Silvina Ranieri estaba en segundo año de psicología, había sido nombrada para integrar un equipo de investigación y se sostenía con una pensión que le heredó a su madre. “Con la crisis pasada mi esposo y yo la peleamos mucho –dice Liliana, instrumentadora en un hospital de Loma Hermosa–, mi hija mayor se fue a España y mis sobrinos a cargo nos pusieron siempre el hombro. Ahora mi sobrino va a volver a casa.” Liliana no puede seguir hablando, es una de las tantas que intenta armar listas con los teléfonos de los familiares para poder empezar las cadenas. “Al menos queremos conocernos, después veremos qué camino tomar.”

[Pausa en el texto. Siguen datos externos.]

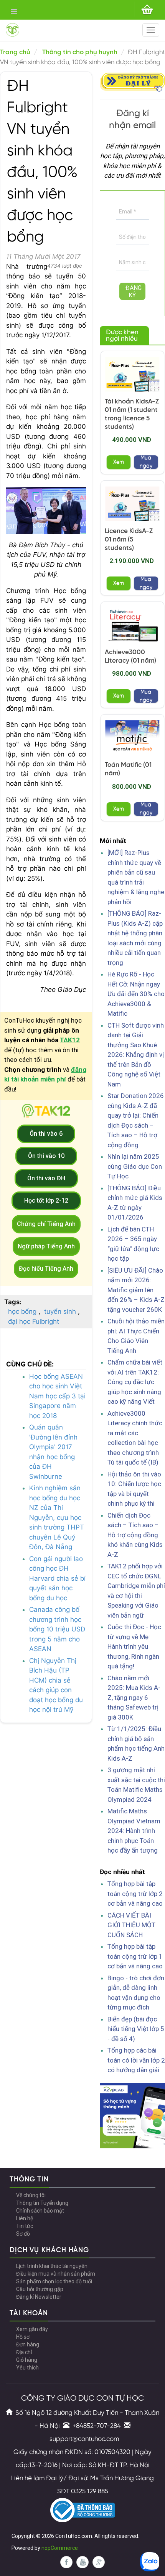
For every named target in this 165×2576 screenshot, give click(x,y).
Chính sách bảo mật (40, 2211)
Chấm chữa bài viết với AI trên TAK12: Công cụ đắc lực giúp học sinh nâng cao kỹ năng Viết (134, 1381)
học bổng (22, 1311)
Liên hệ (24, 2218)
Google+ (98, 2562)
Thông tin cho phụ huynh (79, 52)
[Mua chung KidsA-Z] (132, 374)
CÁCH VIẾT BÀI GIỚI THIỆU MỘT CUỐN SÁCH (131, 1925)
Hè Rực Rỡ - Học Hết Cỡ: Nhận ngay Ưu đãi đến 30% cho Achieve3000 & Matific (136, 993)
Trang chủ (15, 52)
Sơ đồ (23, 2234)
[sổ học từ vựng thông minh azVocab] (132, 2115)
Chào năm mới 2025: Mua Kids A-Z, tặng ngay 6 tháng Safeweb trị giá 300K (133, 1697)
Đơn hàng (27, 2344)
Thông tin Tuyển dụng (42, 2203)
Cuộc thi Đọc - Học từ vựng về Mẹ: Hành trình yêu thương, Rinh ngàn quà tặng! (134, 1646)
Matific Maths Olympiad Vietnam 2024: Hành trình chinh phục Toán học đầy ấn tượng (133, 1830)
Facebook (66, 2562)
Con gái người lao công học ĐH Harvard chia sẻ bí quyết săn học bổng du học (57, 1578)
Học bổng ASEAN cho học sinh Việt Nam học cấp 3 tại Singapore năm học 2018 (57, 1396)
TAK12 (70, 1040)
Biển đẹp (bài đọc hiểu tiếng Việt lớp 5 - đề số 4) (135, 2029)
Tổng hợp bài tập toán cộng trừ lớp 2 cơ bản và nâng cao (135, 1893)
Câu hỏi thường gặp (39, 2289)
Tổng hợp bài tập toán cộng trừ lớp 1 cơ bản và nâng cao (135, 1956)
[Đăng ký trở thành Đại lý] (132, 81)
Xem (118, 462)
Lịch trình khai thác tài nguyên (51, 2266)
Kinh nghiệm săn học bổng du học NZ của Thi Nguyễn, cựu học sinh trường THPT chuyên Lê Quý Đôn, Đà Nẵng (56, 1517)
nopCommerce (59, 2548)
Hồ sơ (23, 2337)
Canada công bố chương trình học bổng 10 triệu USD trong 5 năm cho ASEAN (57, 1629)
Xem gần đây (32, 2329)
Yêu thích (27, 2367)
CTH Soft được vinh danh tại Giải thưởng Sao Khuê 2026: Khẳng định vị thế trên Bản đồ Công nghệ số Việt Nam (135, 1054)
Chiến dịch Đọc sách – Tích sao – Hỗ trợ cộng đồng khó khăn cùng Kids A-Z (135, 1534)
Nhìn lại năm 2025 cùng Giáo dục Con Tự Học (134, 1166)
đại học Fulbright (33, 1321)
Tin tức (24, 2226)
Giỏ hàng (26, 2360)
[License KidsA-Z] (132, 504)
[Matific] (132, 737)
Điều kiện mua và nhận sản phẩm (55, 2274)
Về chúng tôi (31, 2195)
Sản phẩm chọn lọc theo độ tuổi (54, 2281)
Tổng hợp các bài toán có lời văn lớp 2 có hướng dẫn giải (136, 2060)
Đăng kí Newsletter (38, 2297)
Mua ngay (146, 462)
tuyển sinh (60, 1311)
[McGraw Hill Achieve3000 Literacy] (132, 625)
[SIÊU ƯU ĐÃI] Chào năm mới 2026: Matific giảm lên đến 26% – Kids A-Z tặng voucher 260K (136, 1289)
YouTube (82, 2562)
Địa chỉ (24, 2352)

Verónica Lara y Mario de la Rosa saben perfectamente cuál es su camino. Saben de asambleas desde hace tiempo y su lugar es junto a los Jóvenes Autoconvocados que las realizan cada tarde cerca del altar espontáneo en honor a los chicos fallecidos. Ellos son hijos de desaparecidos, los padres de Verónica militaban en el PCML y los de Mario en el FR17, comunista la primera agrupación, peronista revolucionaria la segunda. Y ellos integraron casi desde el comienzo la agrupación H.I.J.O.S., hasta que formaron la propia, después de 2000. La noche de la masacre estaban en su local, a una cuadra y media del boliche y apenas escucharon las sirenas de los bomberos recibieron el llamado de una amiga que trabajaba en la barra de Cromañón. “Está todo oscuro, nos quemamos”, les dijo y ellos corrieron a sacar gente, como tantos vecinos, como tantos transeúntes. “Apenas entré me encontré con un chico de cinco años, un poco perdido, pero intacto, lo saqué, y volví, una y otra vez”, dice Mario. Verónica lo sacó de ese enjambre de dolor, el niño le dijo que se llamaba Tomás, que era de Pompeya y le dio los nombres de pila de su abuelo, su papá y su mamá. “Los buscamos toda la noche hasta que encontramos al padre en el hospital Durand, había entrado a buscar a su hijo hasta que se desvaneció. Le dieron el alta dos veces y dos veces volvieron a internarlo, es que el humo hace infección en los pulmones.”